The PL-172 is a fairly heavy tube, and since the base pins are quite small there is nothing to prevent the tube from falling out of the socket when inverted. The same thing is true of the glass chimney. When building a piece of equipment of this kind, it is our experience that the rig is upside down about half the time. Therefore, be sure to remove both the tube and the chimney before turning the chassis upside down, or risk a rather expensive alternative.

The socket includes four built-in small doorknob type high-voltage capacitors of 500 pF each. In some installations this capacitance is sufficient to make the screen cold for r.f. But we took no chance on instability, and added another 1 nF to be on the safe side.

The tank coil

The Barker & Williamson type 852 pi-network tank coil is designed for a 1500 ohm load center. We checked on the specifications for the PL-172 and estimated that this tank would be more suitable than the 851-A, and so included it in our plans. We did have to remove two turns from the 10 meter coil, and one turn each from the 15 and 20 meter sections by moving the taps. So far, we have not found it necessary to make any change in the 40 meter tap.

It takes a lot of torque to turn the band switch on this tank. We tried a couple of the commercial insulated shaft couplers, but these had crimped hubs and they slipped. So we made up a coupling from a 3-inch length of ¾ inch diameter nylon rod, drilling a ¼ inch hole through the center. Then we drilled and tapped radial holes 120 degrees apart near both ends, using ¼ by 20 Allen-type set screws. Flats were filed at the appropriate places on both the tankswitch shaft and the panel extension, and we now have a really solid coupling.

▸ Dataset content:
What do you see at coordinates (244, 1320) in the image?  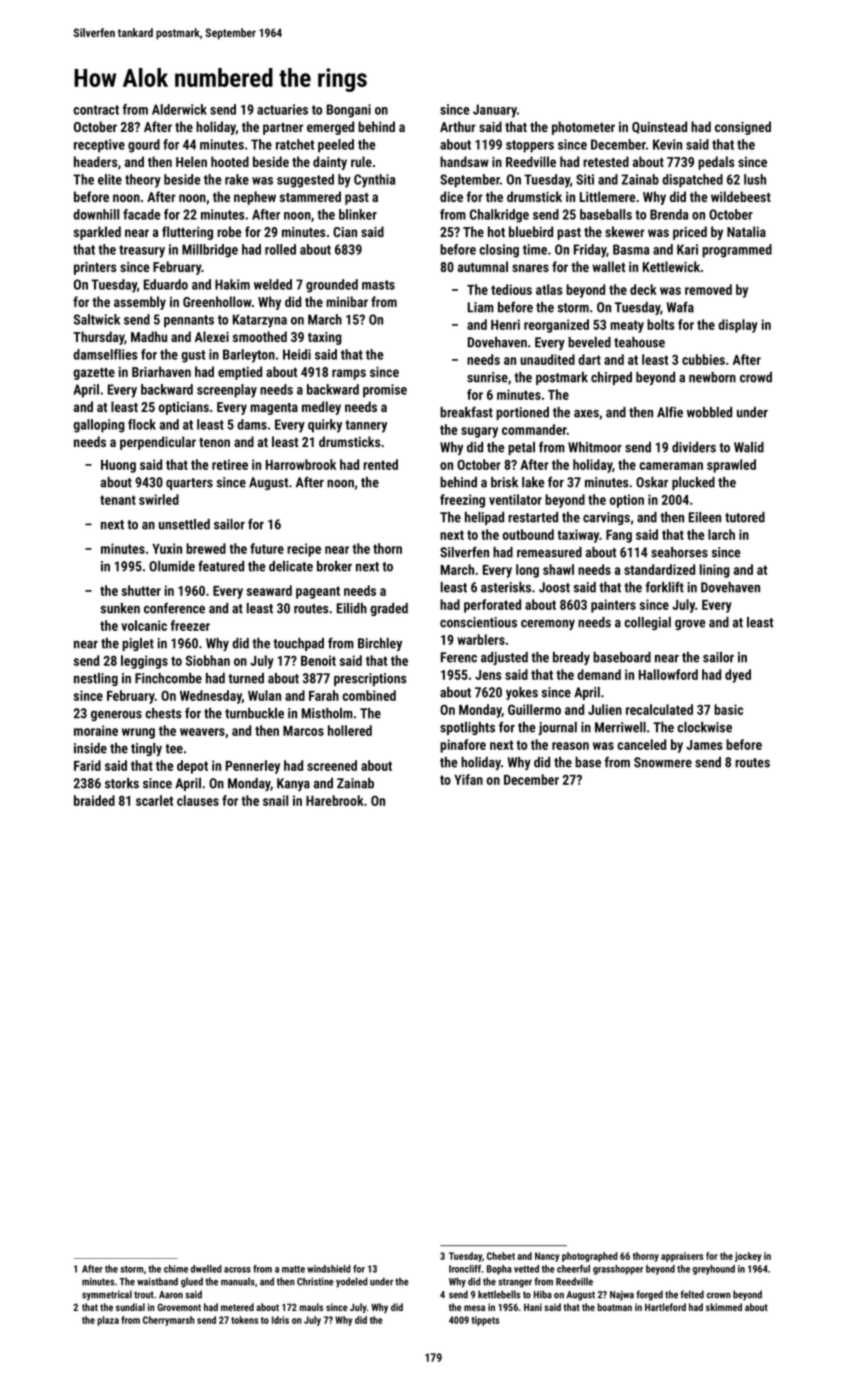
--
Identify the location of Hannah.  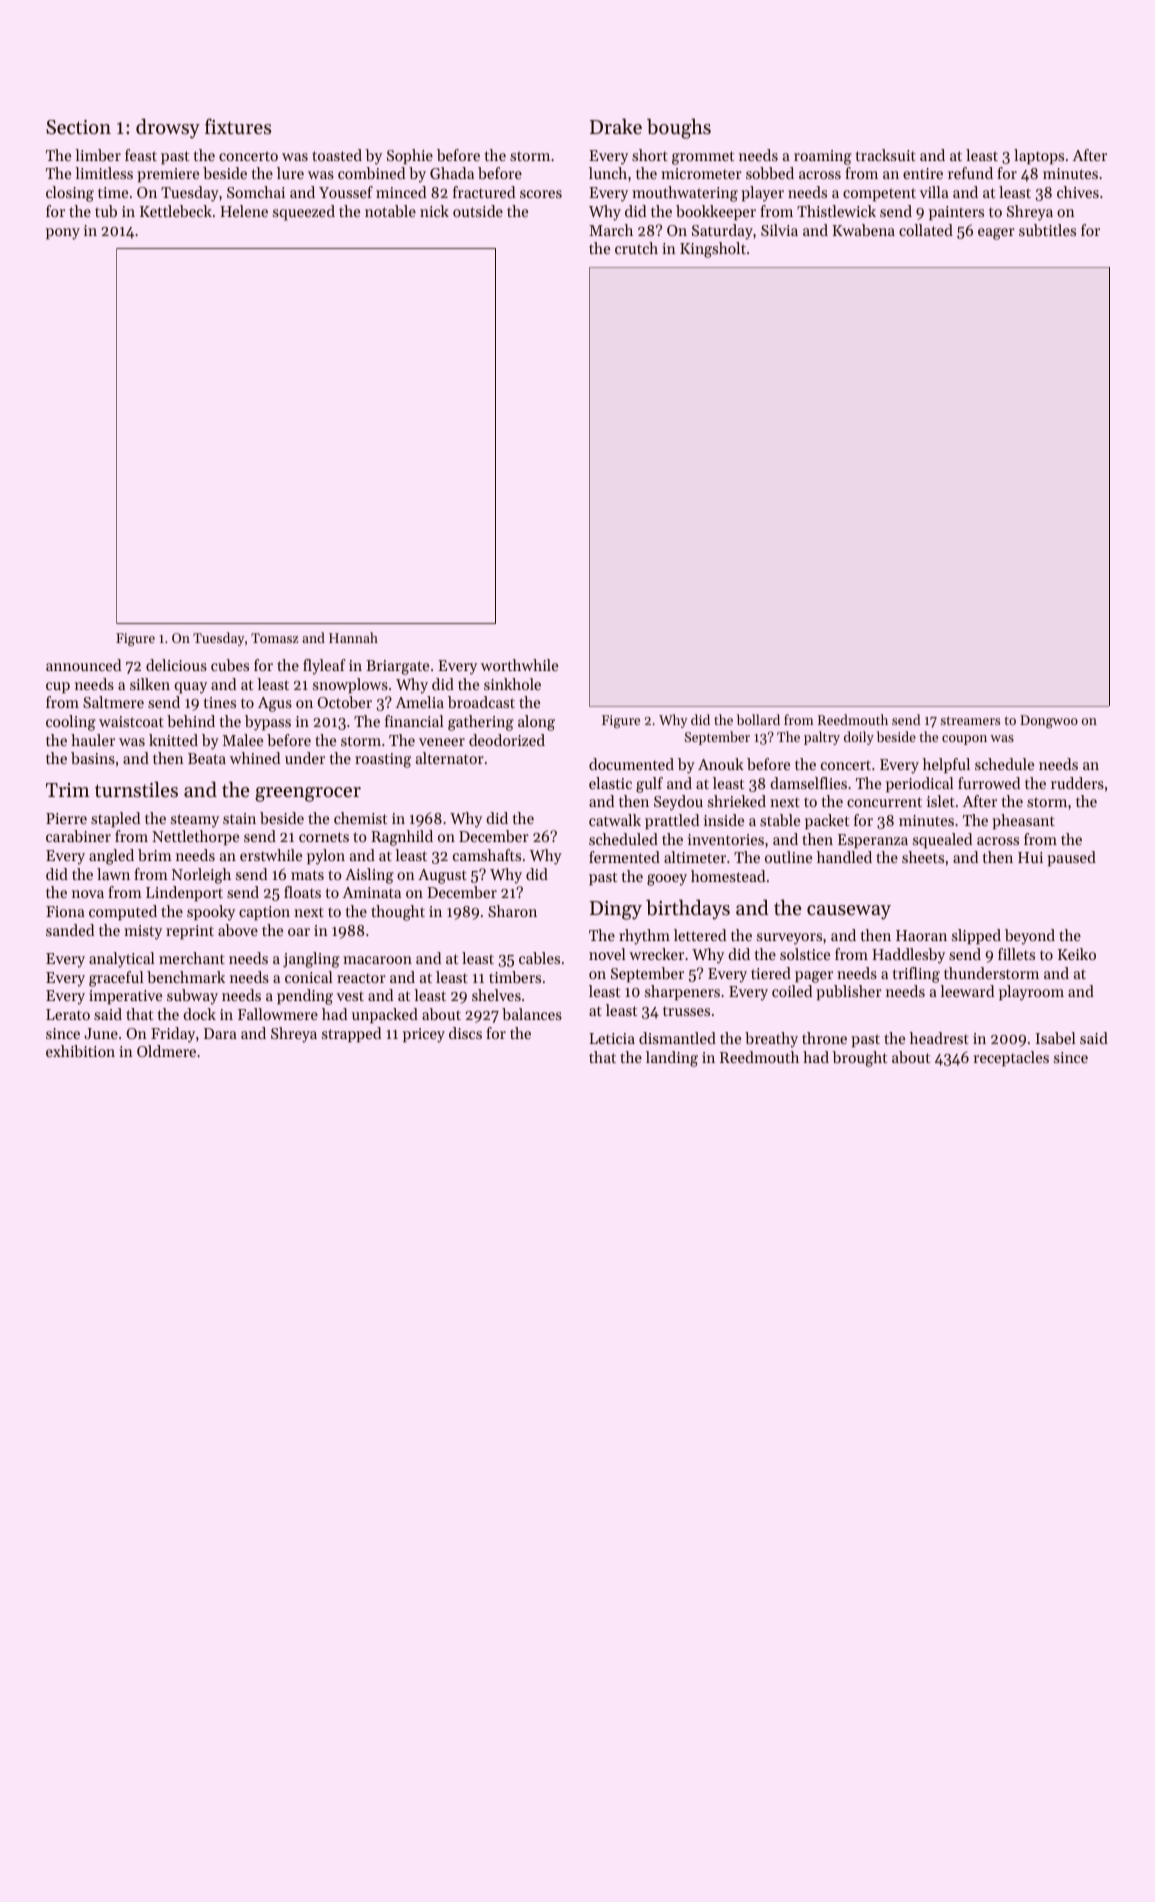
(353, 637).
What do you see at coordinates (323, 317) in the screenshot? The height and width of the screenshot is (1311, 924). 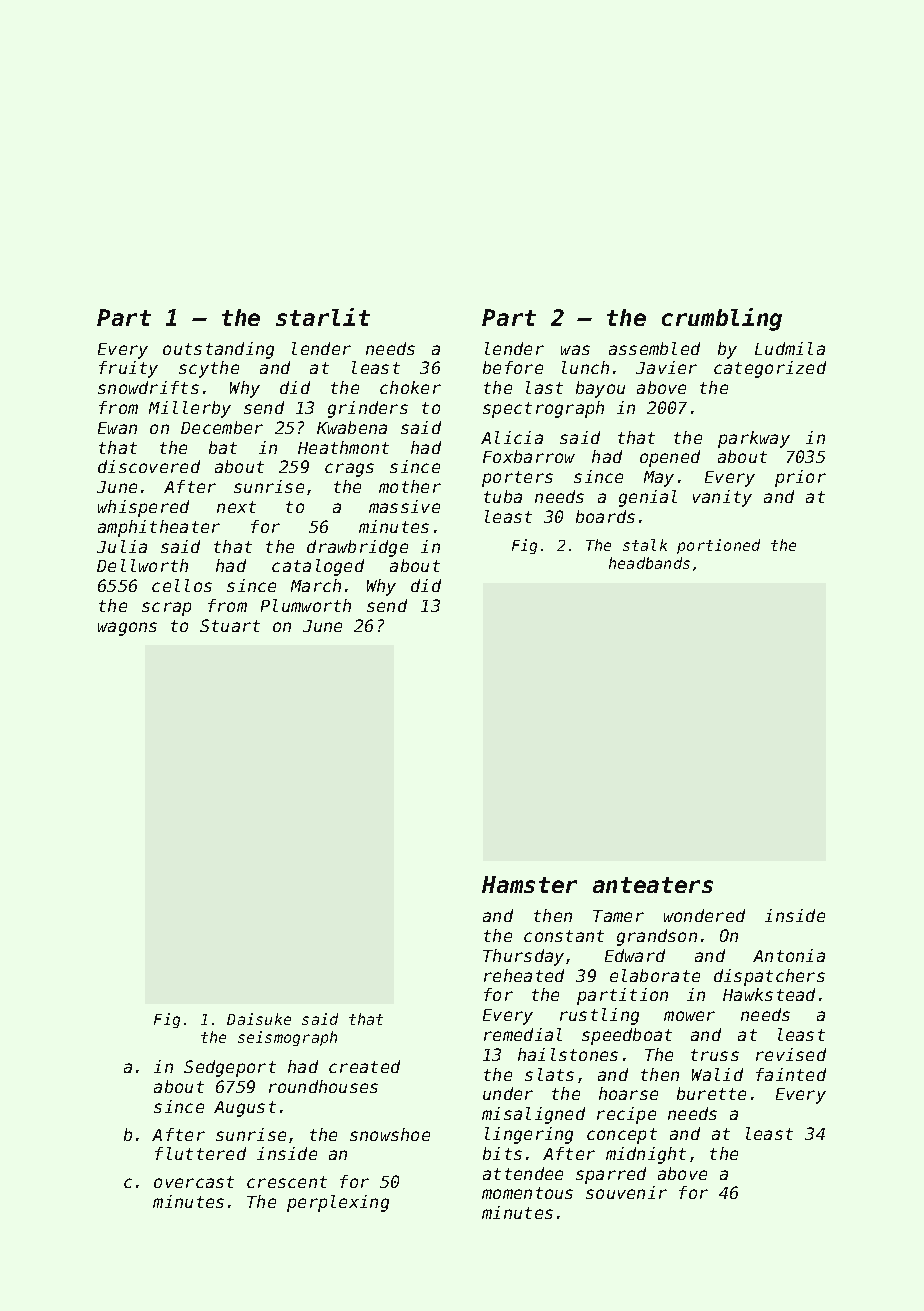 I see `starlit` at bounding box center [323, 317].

▸ What is asked:
(1) Answer these questions from the PL-172 passage:
(a) What two items should be removed before the chassis is turned upside down?
(b) How much extra capacitance was added at the socket?
(c) What was the homemade band switch coupling made from?
(2) Continue the PL-172 passage from the point where it ends.

▸ Responses in order:
(1)
(a) The tube and the glass chimney.
(b) Another 1 nF.
(c) A 3-inch length of ¾ inch diameter nylon rod.

(2)
Plate tank capacitor

With 2500 volts on the plate a variable capacitor with fairly wide plate spacing is called for. And with a relatively high-C tank circuit, such a capacitor could well take on the physical dimensions of a baby-grand piano. Hence, we turned to the space-conserving vacuum variable capacitor. The Jennings type UCS-400 has about the right range (20 to 400 pF) and ample voltage rating (7500 volt). The base of this capacitor requires a special Jennings contact ring which, while excellent for electrical contact, is not in our opinion sufficiently rugged mechanically to hold the capacitor in a vertical position and withstand the torque of the drive. So we built a special mounting out of ½ by 1½ inch brass bar, as shown in Fig. 5, for the capacitor and gear drive. A gear size should be selected so that the hub of one gear can be bored out to ½ inch to fit the shaft of the Jennings capacitor. Two collars for ¼ inch shafts are required for positioning the gears and holding them in mesh. The mounting should be made secure before attempting to locate holes in the chassis for the base contact ring.

The loading capacitor

For loading adjustment we picked the Cardwell type PL-8013, which has sufficient capacitance to match a 52 ohm coax load on 80 meters with some additional padding. The spacing is ample to avoid arcing when feeding a 52 ohm load (only about 320 volts r.m.s. at 2 kw. p.e.p.). This capacitor is turned by a Millen 10012 right-angle drive working through an insulated flexible coupling and is mounted on small ceramic standoff insulators. A ½ inch hole was drilled in the chassis and fitted with a rubber grommet having a ¼ inch hole; the capacitor shaft passes through the grommet, making the hole effectively airtight. The frames of both capacitors are connected together through a heavy copper strip, and the strip is grounded to the chassis.


Although no grid current should flow in AB1 operation, one needs to know that none is flowing. Hence the 0-10 milliammeter in the grid return. And with large tetrodes and pentodes the screen current is so important that we picked a zero-center meter, fearing that the PL-172 might be one of those temperamental bottles that develops a negative screen current. However, it never has, so any ordinary 0-100 mA instrument will work just as well.

Fig 2
Fig. 2. Meter panel circuit diagram. R1 is the multiplier resistor for the 5000-volt d.c. meter.

Partlist fig. 2
J112 contact chassis-mounting connector, female (Jones 5-312-AB).
J24 contact chassis-mounting connector, female (Jones 5-304-AB).
P14 contact plug, male (Jones P-304-CCT).

We also considered a voltmeter, switched between screen, suppressor and control grid, to be necessary.

We elected to put the plate meter in the cathode return and thus avoid any exposed high-voltage points. Although this measures the sum of the plate and screen currents, the big part indicated is plate current. By setting the bias to provide a static cathode current at the stipulated plate current value, plus screen current, you get proper adjustment. Since the PL-172 cathode circuit should draw about 840 ma. on peaks during testing, a 0-1 ammeter is indicated.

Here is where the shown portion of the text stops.